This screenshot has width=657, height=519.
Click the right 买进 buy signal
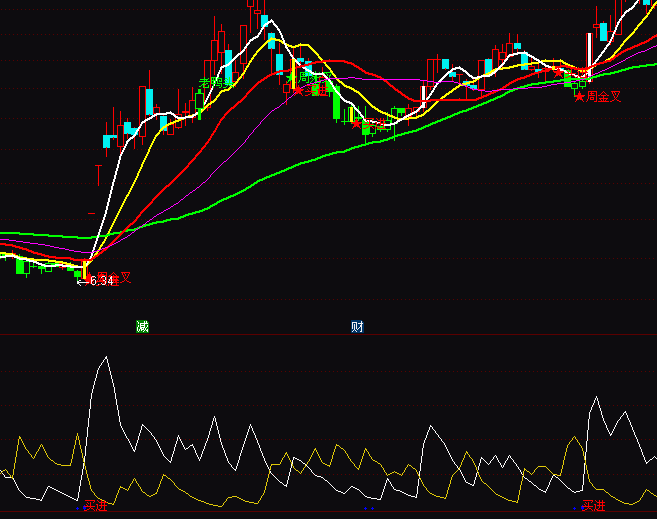[594, 506]
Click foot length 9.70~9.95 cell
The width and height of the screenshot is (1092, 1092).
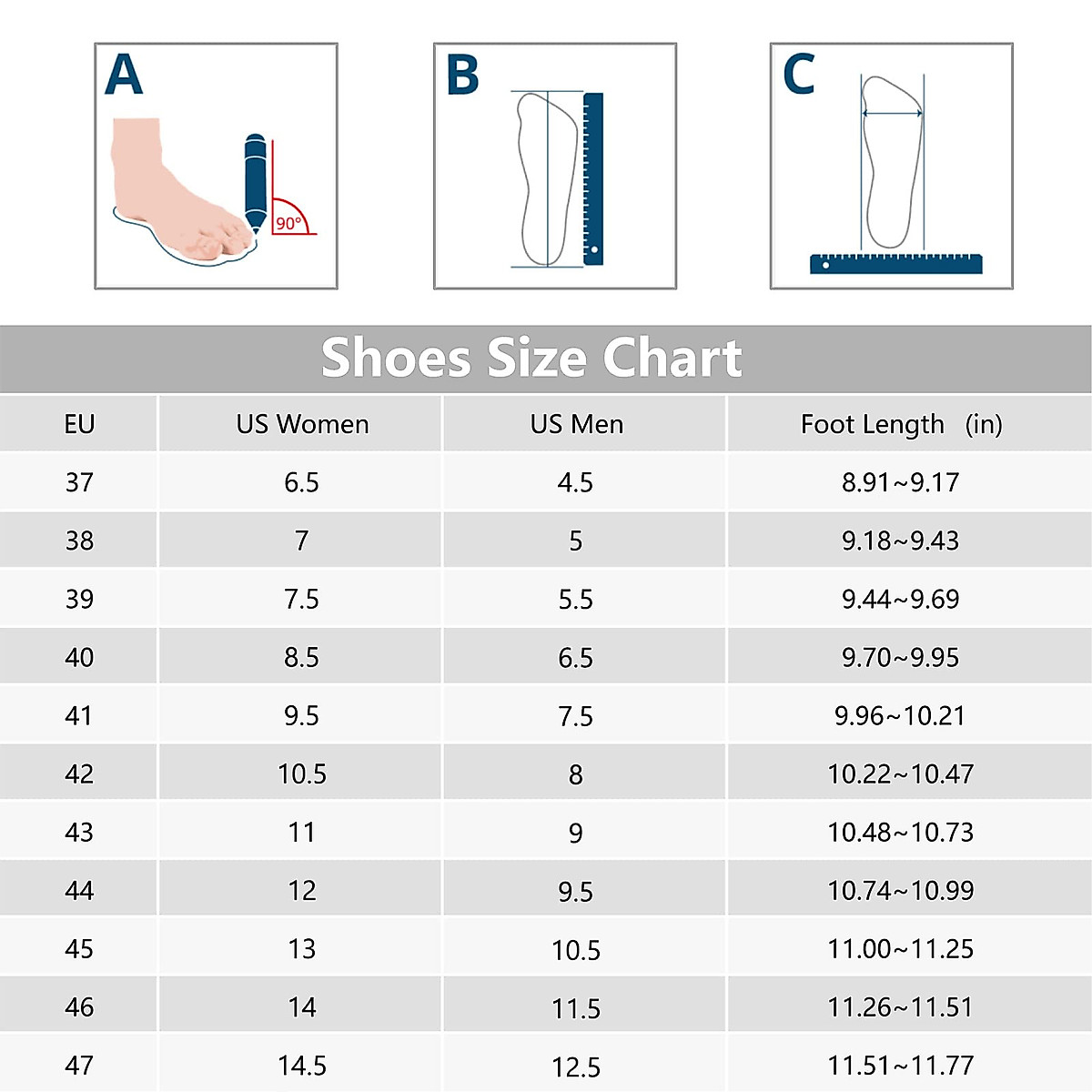[900, 657]
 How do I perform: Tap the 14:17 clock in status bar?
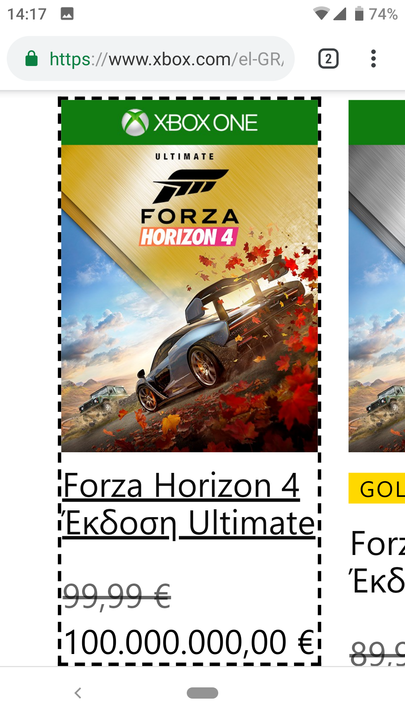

▶ [WORK TO BE COMPLETED]:
Quote the part of the records above that starts with the line containing "Click foot length 9.70~9.95 cell" and runs through the end of the records, both ends included, and leave the pictures out of your answer.

▶ [RESULT FOR THIS TASK]:
Click foot length 9.70~9.95 cell
The width and height of the screenshot is (1092, 1092).
[900, 657]
 How do I perform: Tap the 14:17 clock in status bar?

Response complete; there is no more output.